=== PROBLEM TO WORK ON ===
Convert the part of the rows that opens with the line containing "EBI 40 típusok (111, 970)" and runs through the end of the rows into a JSON list of strings, one string per line, leaving out blank lines.

Rows from a data source
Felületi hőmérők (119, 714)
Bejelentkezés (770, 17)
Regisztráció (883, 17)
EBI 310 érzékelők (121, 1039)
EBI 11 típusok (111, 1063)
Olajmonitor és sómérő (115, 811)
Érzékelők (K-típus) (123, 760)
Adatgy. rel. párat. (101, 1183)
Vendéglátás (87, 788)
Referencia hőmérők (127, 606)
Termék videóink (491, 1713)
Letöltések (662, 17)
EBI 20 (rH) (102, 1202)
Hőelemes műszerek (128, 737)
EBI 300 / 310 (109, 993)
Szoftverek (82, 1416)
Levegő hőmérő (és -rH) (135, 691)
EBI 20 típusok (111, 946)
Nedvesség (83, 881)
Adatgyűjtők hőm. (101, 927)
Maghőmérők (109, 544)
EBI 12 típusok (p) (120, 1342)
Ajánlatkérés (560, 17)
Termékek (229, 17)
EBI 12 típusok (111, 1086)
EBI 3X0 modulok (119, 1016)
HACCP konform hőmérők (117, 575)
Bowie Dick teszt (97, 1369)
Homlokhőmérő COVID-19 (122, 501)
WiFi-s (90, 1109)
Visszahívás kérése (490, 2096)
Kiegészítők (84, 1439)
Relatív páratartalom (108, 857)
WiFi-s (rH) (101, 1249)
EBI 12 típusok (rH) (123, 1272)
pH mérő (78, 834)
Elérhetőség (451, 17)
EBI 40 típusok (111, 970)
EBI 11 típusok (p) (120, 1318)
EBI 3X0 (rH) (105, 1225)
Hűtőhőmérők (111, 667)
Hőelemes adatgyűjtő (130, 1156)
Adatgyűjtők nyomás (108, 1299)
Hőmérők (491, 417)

=== EXERCISE ANSWER ===
[
  "EBI 40 típusok (111, 970)",
  "EBI 11 típusok (p) (120, 1318)",
  "EBI 3X0 (rH) (105, 1225)",
  "Hűtőhőmérők (111, 667)",
  "Hőelemes adatgyűjtő (130, 1156)",
  "Adatgyűjtők nyomás (108, 1299)",
  "Hőmérők (491, 417)"
]